About MuscleCar Station by George Collinge

MuscleCar Station owner, George Collinge

My Dad deserves a lot of credit for the way I turned out. He grew-up working on his own cars because he couldn't afford to pay someone else to do it and he's the kind of guy who can fix just about anything. He was always there for me with moral and technical support and let me use (and loose) his tools but, he made me do almost all the work myself. He told me "The only way your gonna learn is to get out there and do it" and that's pretty much what I've been doing my whole life, Thanks Dad!

I guess I was destined to work on old cars. When I just turned 13 yrs old I was driving my Dad's 1952 Chevy pick-up to go bow-hunting for Deer a few miles from our home in rural Osage County Kansas. I was, of -course, driving the old babbet-beater, 3-on-the-tree Chevy for all it was worth, flying down a hill, when I lost control in some loose gravel, ran off the road, and buried a tree into the front of the truck about two feet. My Dad was pretty upset with me for wrecking his truck but, rather than kill me, he decided a fitting punishment would be to make me fix the truck myself. Within a few weeks I found a 53 Chevy truck, with a bad motor (bought it for $35) swapped out the entire front-clip and radiator, and had the old truck fixed.

Shortly after that, I bought a motorcycle, that didn't run, for $15, got it running, and traded it for my first car. It was a 1964 Chevy Malibu convertible that was wrecked in the front-end pretty bad. With the help of a couple trees and a come-along, I got the front-end pulled-out, pulled and repaired the radiator, and got the thing running and driving again. The day I turned 14, I got my drivers license and hit the road!

From age 14 to 19 I owned nine different cars. They were: 64 Malibu, 51 Plymouth, 56 Ford, 55 Ford, 67 Barracuda, 66 VW bug, 72 Vega, 70 Road-Runner, and a 66 Chevelle SS. Of-course I worked on almost all of these cars while I owned them. Everything from electrical and wiring problems to overhauling the engine and everything in-between. If it didn't work, I figured-out how to fix it!

'72 Plymouth Cuda 440

Over the next 20 years I didn't even own a muscle car but I sure missed them. I still worked on my own cars and even did some body and paint work on the side but, I guess I was too busy trying to make a living and support my family and felt I couldn't afford any hot-rods. I worked for a specialized metal fabrication and welding company for 12 years and gained a lot of good experience working with metal. Quit there and went to work for the Phone Company to get better benefits and pay for the next 19 years.

*Work instruction 1*
Would you copy the MuscleCar Station history word for word from "About MuscleCar Station" to "life, Thanks Dad!"?
*Work instruction 2*
How does this sentence from the MuscleCar Station history read in Spanish: "From age 14 to 19 I owned nine different cars."?

[Collected data]
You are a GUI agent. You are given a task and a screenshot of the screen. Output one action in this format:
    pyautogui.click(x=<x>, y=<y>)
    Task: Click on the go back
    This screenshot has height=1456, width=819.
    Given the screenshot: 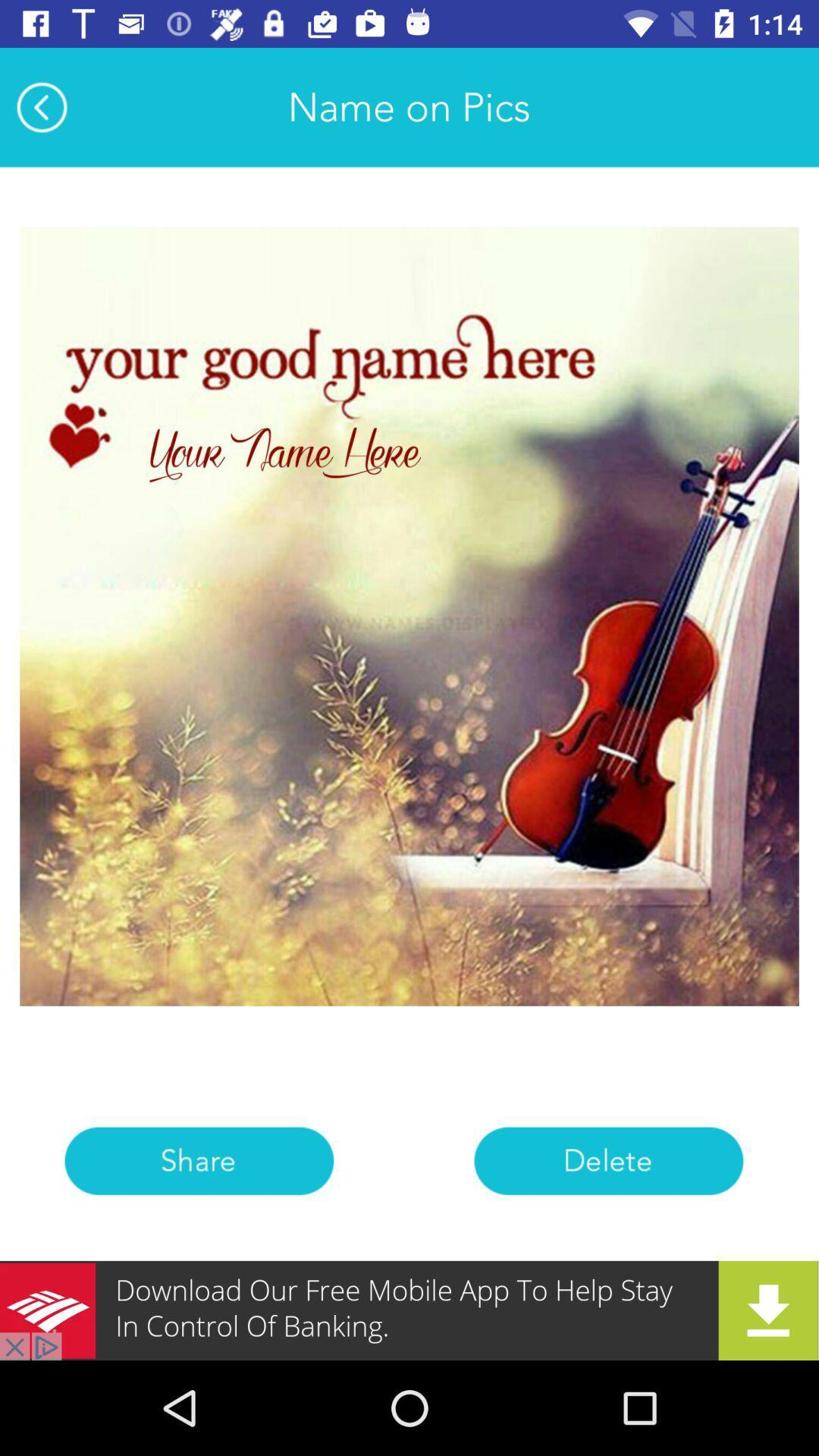 What is the action you would take?
    pyautogui.click(x=41, y=106)
    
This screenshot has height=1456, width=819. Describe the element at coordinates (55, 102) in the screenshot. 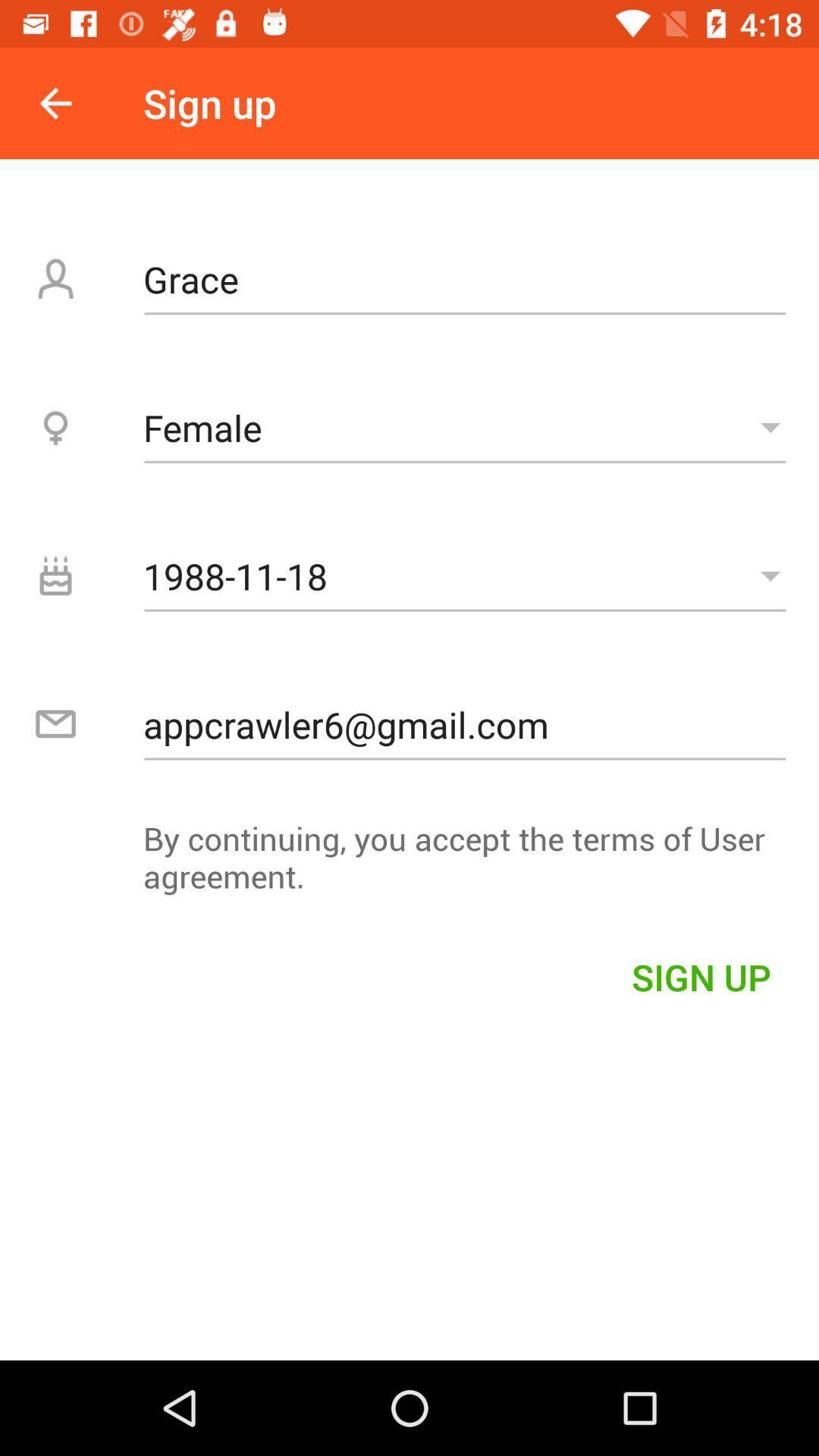

I see `the icon to the left of sign up icon` at that location.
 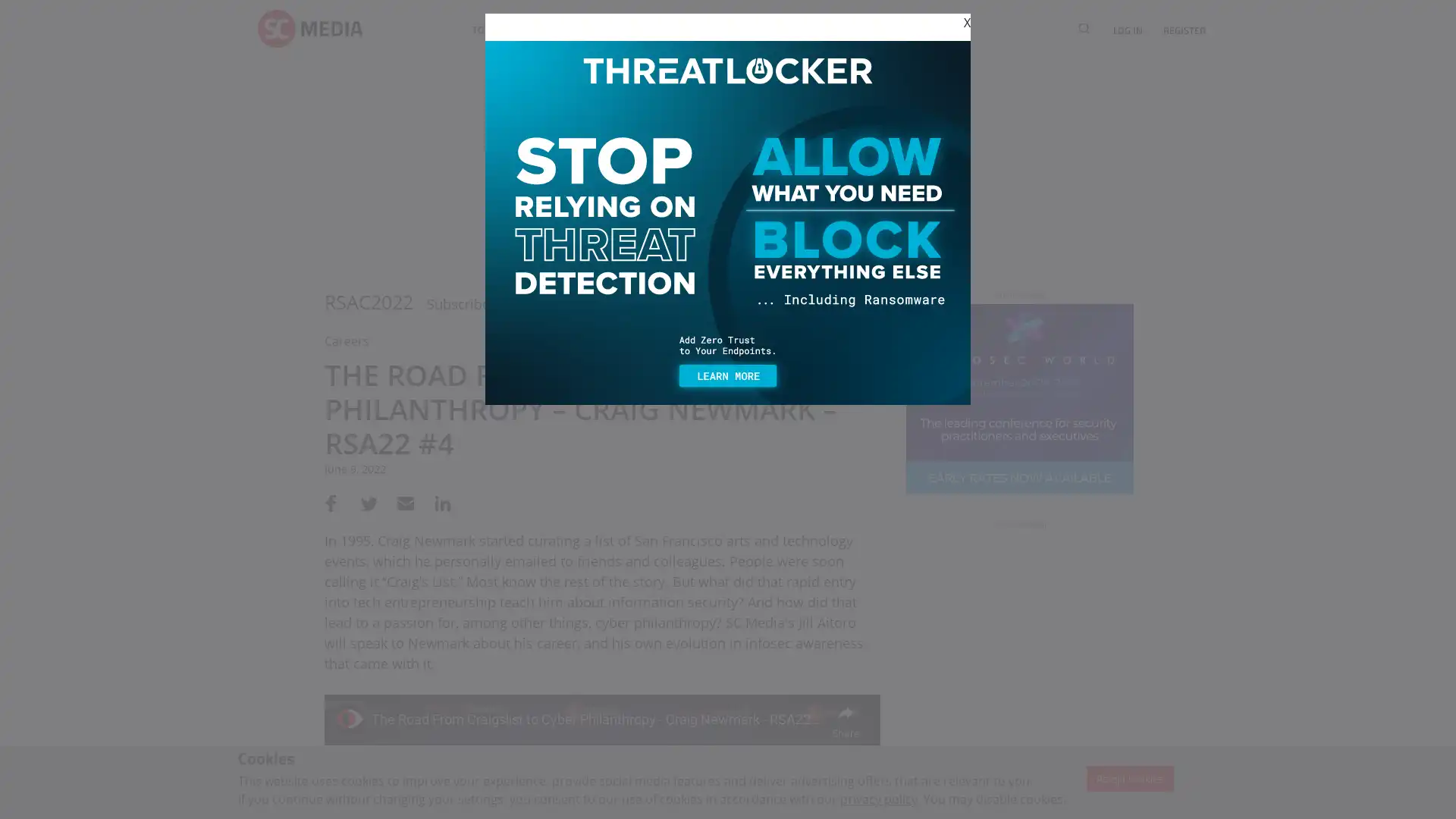 I want to click on TOPICS, so click(x=488, y=30).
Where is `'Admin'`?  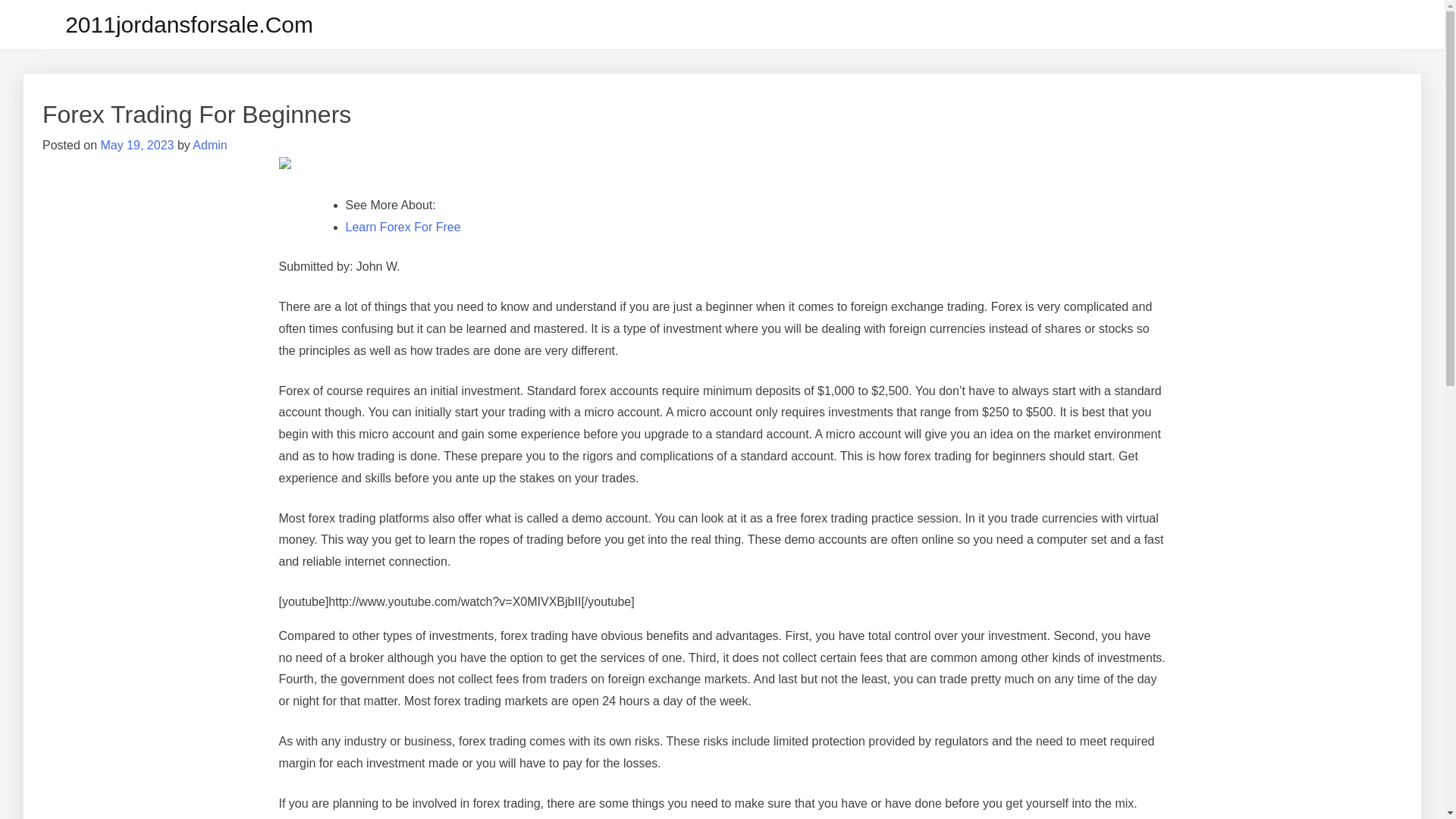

*Task result 1*
About MuscleCar Station by George Collinge

MuscleCar Station owner, George Collinge

My Dad deserves a lot of credit for the way I turned out. He grew-up working on his own cars because he couldn't afford to pay someone else to do it and he's the kind of guy who can fix just about anything. He was always there for me with moral and technical support and let me use (and loose) his tools but, he made me do almost all the work myself. He told me "The only way your gonna learn is to get out there and do it" and that's pretty much what I've been doing my whole life, Thanks Dad!

*Task result 2*
De los 14 a los 19 años tuve nueve autos diferentes.